改訂新版 世界大百科事典 「地主組合」の意味・わかりやすい解説
地主組合 (じぬしくみあい)
農業の保護・発達,小作条件の維持・改善を目的に,農地所有者を構成員として組織された種々の団体の総称であるが,歴史的には,1920年代から30年代前半を中心に,小作争議への対抗を主たる目的として結成された寄生地主の団体をいう。収穫された米の半ばに達する小作料を引き下げて,生活の安定・向上を図ろうとした小作人の要求は,1920年前後から集団的な小作争議となって急速に増加し,小作料の未納や示威行動などの激しい戦術をとった。これに対して個々の地主は,妥協的に要求の一部を認めざるをえないことが多かった。このため各地域の地主たちは自然発生的に地主団体を組織し,個々の地主が小作人と交渉したり要求を受け入れたりすることを避けて,小作組合への統一した対応をとるに至り,たとえば訴訟費用を共同で負担して土地取上げなどの強硬な裁判を提起したり,小作調停に対する統一的対応を図ったりしている。地主団体は,小作争議の激発地に多く結成され(1927年には組合数734,組合員5万7052),争議が下火になると解散することが通例であった。地主組合には,大地主だけによるものや多数の中小地主を組合員としているもの,一村範囲のものから数県にまたがるものまでさまざまのものがあった。
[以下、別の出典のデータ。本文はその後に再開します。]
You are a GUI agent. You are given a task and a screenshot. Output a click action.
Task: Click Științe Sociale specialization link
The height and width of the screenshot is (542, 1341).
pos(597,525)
大阪に本部を置いて近畿地方を中心に広く組織をもった大日本地主協会(1925-33)は,最大規模の地主組合で(1931年には2府11県に,組合員6250人を有する),小作法案への反対・修正運動,小作争議に対する取締り強化の要望など,帝国農会などによる農業者的農政運動とは区別される地主的農政運動を展開している。昭和恐慌以降,組織的な小作争議が弾圧を受けて鎮静化するにともなって地主組合の活動も消極化し,戦時期には消滅した。